Privacidade vs. Prova: o limite entre o direito de investigar e o dever de respeitar

Privacidade vs. Prova: o limite entre o direito de investigar e o dever de respeitar

Por Silvana de Oliveira ( https://www.linkedin.com/in/silvanadeoliveiraoficial ) – Perita Judicial, Grafotécnica, Especialista em Provas Digitais e Investigação Forense

Em tempos de hiperconectividade, cada clique, mensagem ou acesso deixa rastros digitais que podem se transformar em elementos valiosos de prova. No entanto, a busca pela verdade processual encontra limites constitucionais que protegem direitos fundamentais — especialmente o da privacidade, garantido pelo artigo 5º, incisos X e XII, da Constituição Federal. Surge, então, o dilema moderno: até onde pode ir o direito de investigar sem violar o direito de resguardar?

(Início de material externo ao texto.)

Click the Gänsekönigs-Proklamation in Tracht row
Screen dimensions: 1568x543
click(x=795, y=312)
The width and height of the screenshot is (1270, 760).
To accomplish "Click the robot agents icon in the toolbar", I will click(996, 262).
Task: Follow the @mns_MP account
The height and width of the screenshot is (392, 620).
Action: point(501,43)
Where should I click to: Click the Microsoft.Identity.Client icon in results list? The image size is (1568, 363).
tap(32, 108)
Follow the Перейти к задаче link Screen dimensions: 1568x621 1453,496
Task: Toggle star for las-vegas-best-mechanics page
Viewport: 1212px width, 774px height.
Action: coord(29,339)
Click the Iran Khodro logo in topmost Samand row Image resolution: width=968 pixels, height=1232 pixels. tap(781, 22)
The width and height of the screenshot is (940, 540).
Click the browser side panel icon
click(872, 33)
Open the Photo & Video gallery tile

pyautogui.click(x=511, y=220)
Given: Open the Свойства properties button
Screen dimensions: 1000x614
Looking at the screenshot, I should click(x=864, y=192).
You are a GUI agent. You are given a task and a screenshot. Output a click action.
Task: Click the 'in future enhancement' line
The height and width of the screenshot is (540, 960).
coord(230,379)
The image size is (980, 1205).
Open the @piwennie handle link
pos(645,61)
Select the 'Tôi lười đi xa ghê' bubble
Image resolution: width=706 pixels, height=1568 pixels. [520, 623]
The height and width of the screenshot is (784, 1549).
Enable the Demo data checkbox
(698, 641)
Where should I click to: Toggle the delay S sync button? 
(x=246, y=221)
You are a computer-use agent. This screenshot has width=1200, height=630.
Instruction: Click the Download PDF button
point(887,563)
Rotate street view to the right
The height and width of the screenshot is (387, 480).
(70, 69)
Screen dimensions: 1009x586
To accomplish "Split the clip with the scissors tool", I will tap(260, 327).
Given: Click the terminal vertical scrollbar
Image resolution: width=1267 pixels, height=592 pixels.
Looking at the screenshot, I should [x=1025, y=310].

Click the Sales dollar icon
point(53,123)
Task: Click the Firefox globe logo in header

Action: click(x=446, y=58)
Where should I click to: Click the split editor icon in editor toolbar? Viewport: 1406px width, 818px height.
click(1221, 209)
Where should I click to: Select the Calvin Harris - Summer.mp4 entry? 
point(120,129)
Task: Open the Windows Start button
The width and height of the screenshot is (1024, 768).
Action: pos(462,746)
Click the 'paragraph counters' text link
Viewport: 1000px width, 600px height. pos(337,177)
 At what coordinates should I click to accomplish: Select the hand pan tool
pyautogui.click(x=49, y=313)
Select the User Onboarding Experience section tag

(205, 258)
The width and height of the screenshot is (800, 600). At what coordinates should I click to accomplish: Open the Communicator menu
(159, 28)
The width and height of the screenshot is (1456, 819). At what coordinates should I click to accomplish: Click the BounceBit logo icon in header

O avanço tecnológico revolucionou a forma de coletar evidências. E-mails, metadados, geolocalização, registros em nuvem e comunicações via aplicativos passaram a integrar a rotina de investigações criminais, trabalhistas e cíveis. Contudo, a celeridade da informação não pode atropelar o devido processo legal. O acesso a dados privados, sem autorização judicial ou consentimento expresso, não apenas viola a privacidade, mas contamina a prova, comprometendo toda a cadeia de custódia.